Turizmci Emre Gezgin, yaptığı değerlendirmelerde, şu ifadeleri kullandı:
“KDV artışındaki zorlukları tüketicinin hissedeceği ortada. Üretici ile tüketici aksına baktığımız zaman birtakım oteller Türk lirası vererek başladı satış indekslerine. Ancak sonra euroya geçtiler. Euroya geçip de sonrasında fiyatlarını yüzde 40 artıranlar için bu KDV artışı çok daha zorlu bir sürecin başlangıcı olarak karşımıza çıkıyor. Doğrudan tüketiciye yönelik ve sezon ortasında olduğu için çok önemli çünkü turizmciler projeksiyonunu bir veya iki sene öncesinden öngörülerle hazırlar. Yarı yolda bu tarzdaki rakam değişikliklerinin tüketiciye yansıtılması, zor absorbe edilen ve gelirlerin düşmesini sağlayan bir şeyle karşı karşıya bırakıyor bizi.”
‘Turizmde hizmet kalitesi sorununu çözmeliyiz’
KDV’deki artışın konaklama sektöründe ciddi bir ağırlığı beraberinde getireceğini kaydeden Gezgin, hizmet kalitesinde yaşanabilecek düşüşe de şu sözlerle dikkat çekti:
“Seyahat acenteleri için evden çalışma gibi farklı girişimlerin bakanlık tarafından önünün açılması gerektiğinin üzerinde duruyoruz. Konaklama sektöründe KDV oranlarının artışı ve birtakım bileşenlerin tedarik içerisindeki satın almalarındaki giderlerin öngörülemeyen artışları, konaklama sektöründe ciddi bir ağırlık verecek. Beyaz yakalılar çok daha fazla iş yüküne sahip olacaklar ama emeklerinin karşılığın olan gelir aynı oranda yükselmeyecek. Mavi yakalıların, ki biliyorsunuz korona döneminde mavi yakalılarda ciddi istihdam konusu vardı, personel bulmada ciddi zorluk çekildi, bu konuda hizmet kalitesi noktasında ortaya çıkaracağı sorunları çözmek gerekiyor.”

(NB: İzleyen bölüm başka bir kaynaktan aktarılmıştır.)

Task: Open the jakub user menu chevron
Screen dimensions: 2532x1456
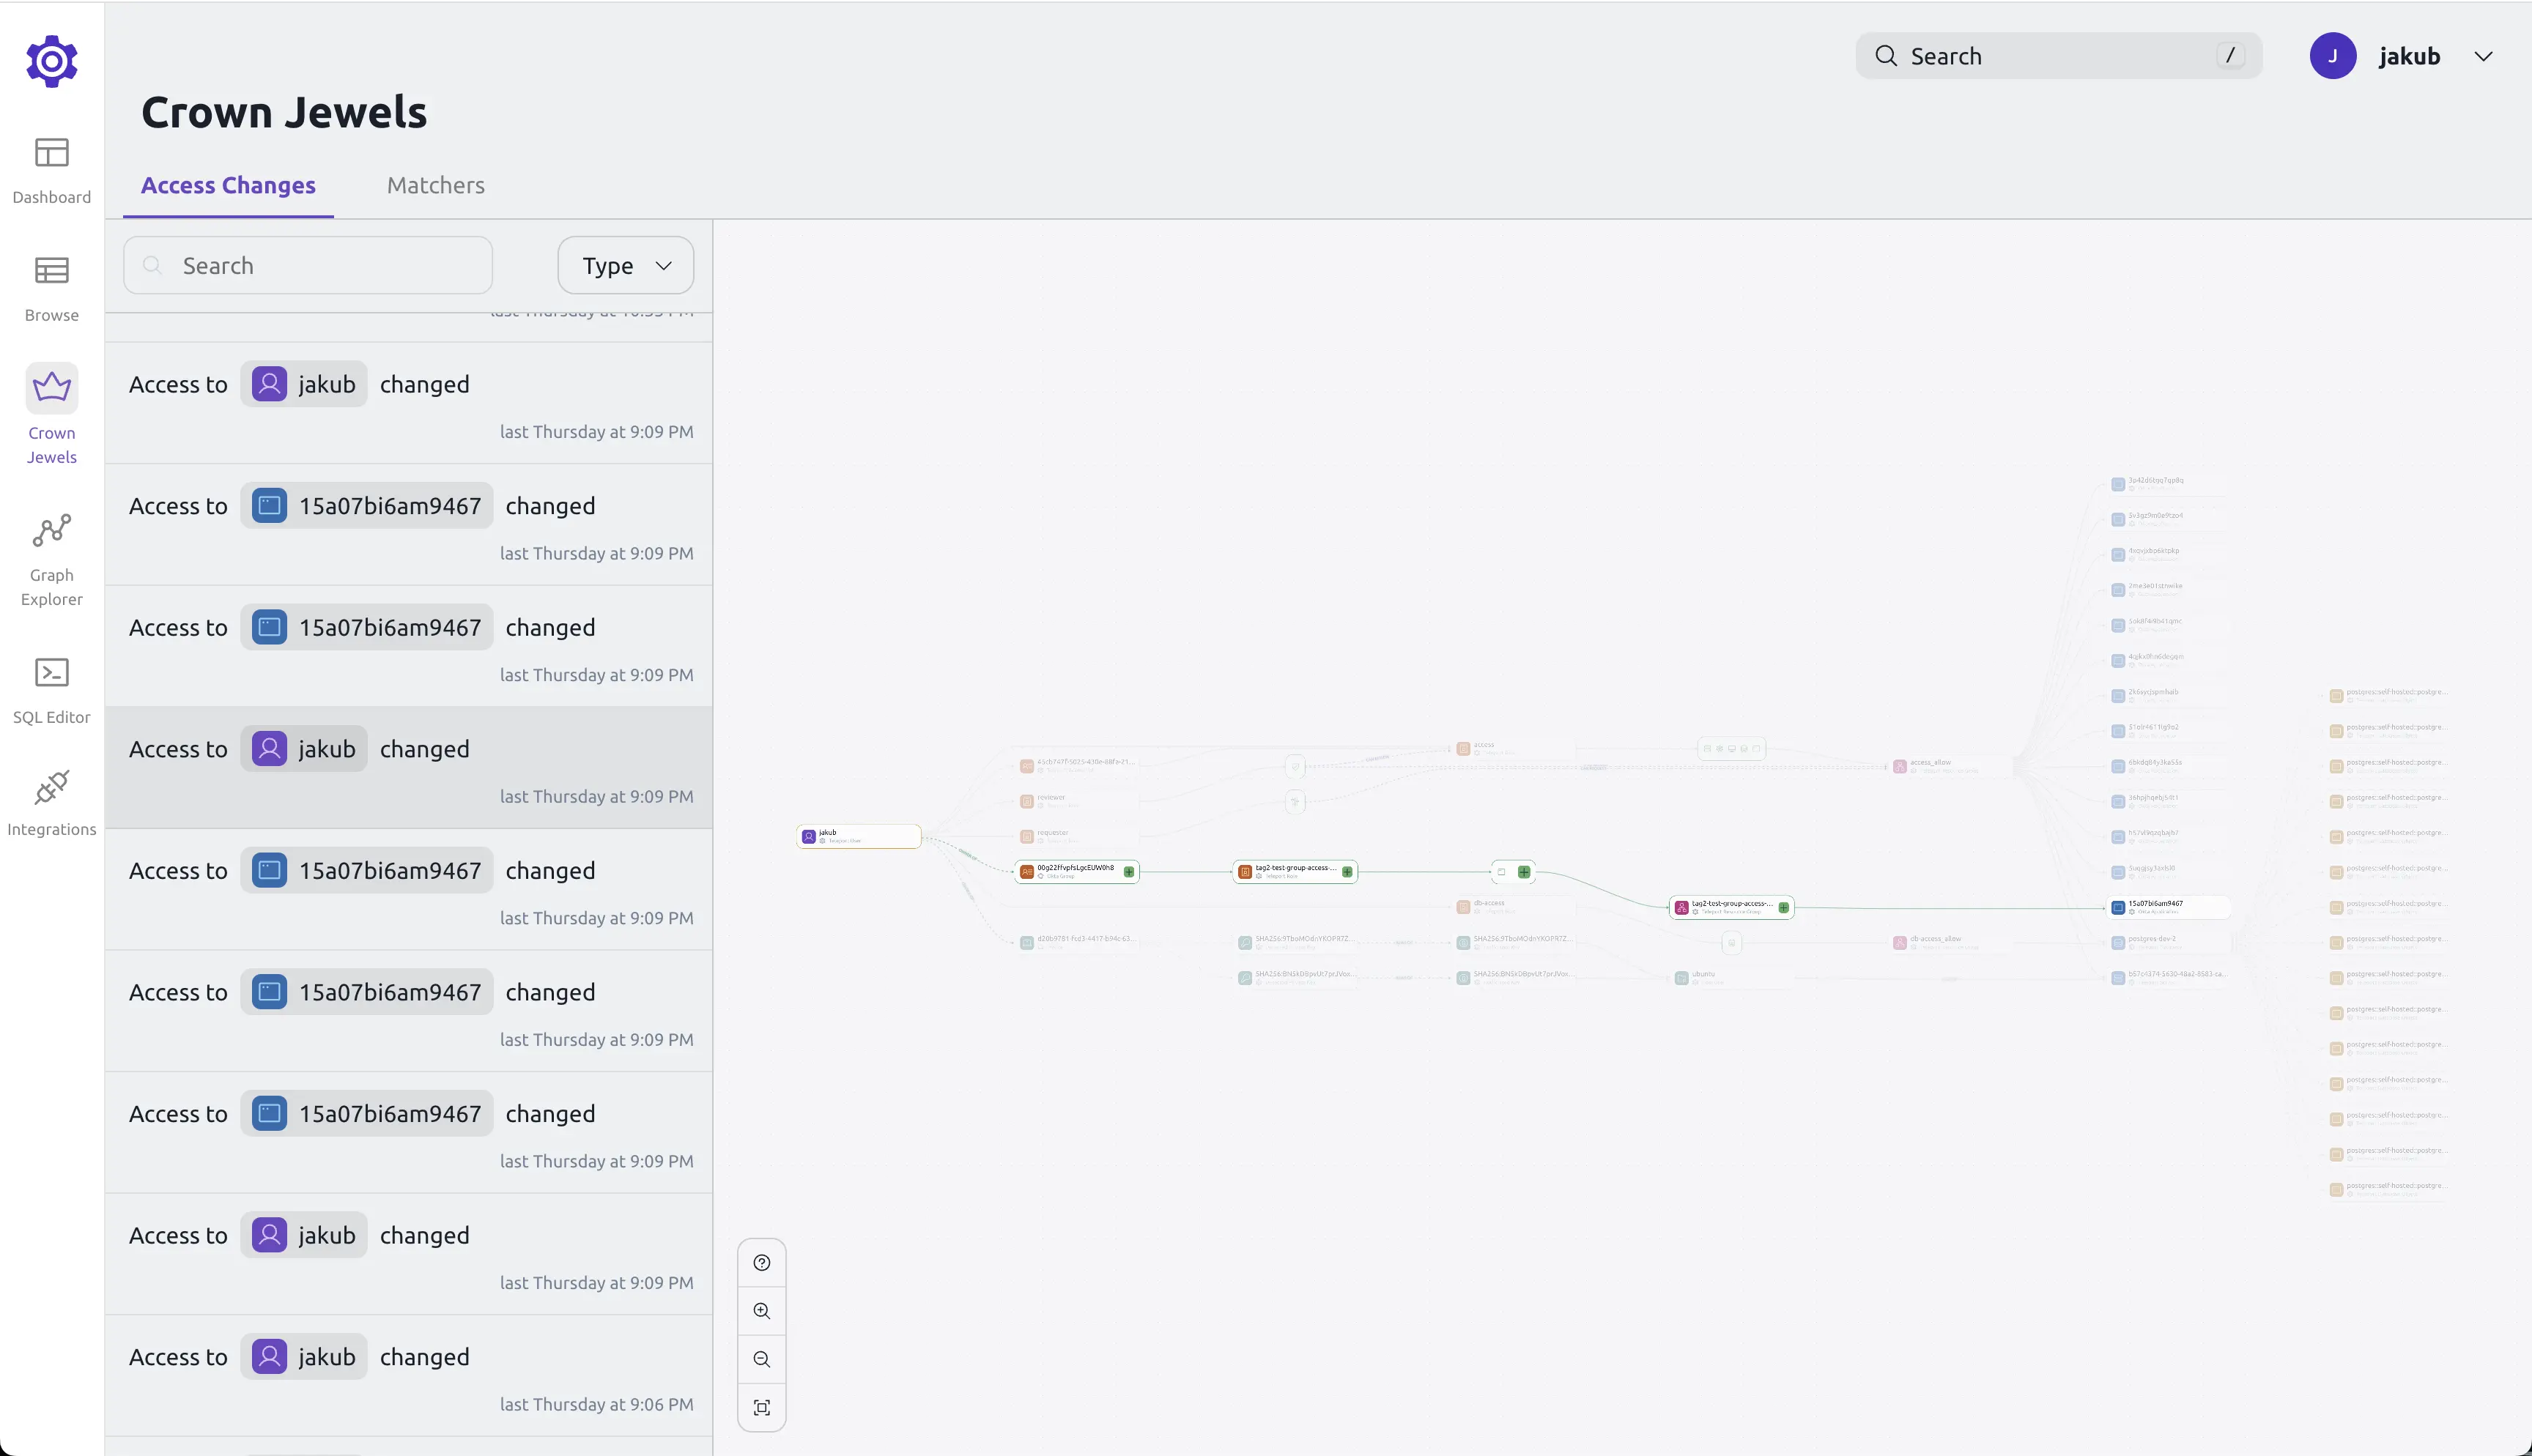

‘KDV artışı otel sahipleri ile seyahat acentelerini karşı karşıya getirir’
Meliha Okur’un, “KDV’deki artış otel sahipleri ile acenteleri karşı karşıya getirir mi?” sorusuna “Evet” yanıtını veren Gezgin, sözlerini şöyle tamamladı:
“KDV’deki artış otel sahipleri ile acenteleri karşı karşıya getirir. Turizm nedir? Sizin hizmet ortaya konulmadan önce vadettiklerinizdir. Bir sene öncesinden siz turiste şu fiyatta şu koşullarda ağırlayacağız diyorsunuz. Bir hizmetler bütünü ortaya koyuyorsunuz. İki sene öncesinden verilen tekliflerle KDV’deki yüzde 2’lik artışı absorbe etme şansınız pek yok. Çünkü sadece konaklama ve seyahat acentesi hizmetlerine gelmedi bu KDV artışı. Tedarik zincirlerinin tamamına geldi. Koronada biz kriz değil metamorfoz yaşandı. Şimdi de turizmciler gelir ve gider dengesinde bir metamorfoz yaşıyor. Bunu çok iyi görmek ve çıkış yollarını ortak akılla çözmek gerekiyor. Global düşünüp hep beraber aksiyon almamız gerekiyor. Öbür türlü bunun altından kalkmamız çok mümkün değil. Ayrıca otelcileri en çok endişelendiren konulardan biri de konaklama birimlerinin restorasyonudur. Bu konuda devlet özel krediler sunabilir. O kadar yapılacak şey var ki irili ufaklı. Bütün bunları bir araya getirdiğinizde psikolojik destek olursunuz. İşte psikolojik destek olmak irili ufaklı bu konularda sizi düşünüyoruz ve çözüm yolları sunuyoruz demektir. Almanya’da korona döneminde seyahat acentelerini aynı hıza ulaşmaları için devlet internetten satış platformlarına ciddi destekler sundu. En önemlisini ise sona sakladım. Turizmde etiği dünya turizm örgütü normlarına göre ortaya koymamız gerekiyor. Etik sadece maneviyata ahlaka değil, turizm sektörü bileşenlerinin para kazanmalarının önemli bir unsur olduğunu tekrar söylüyorum.”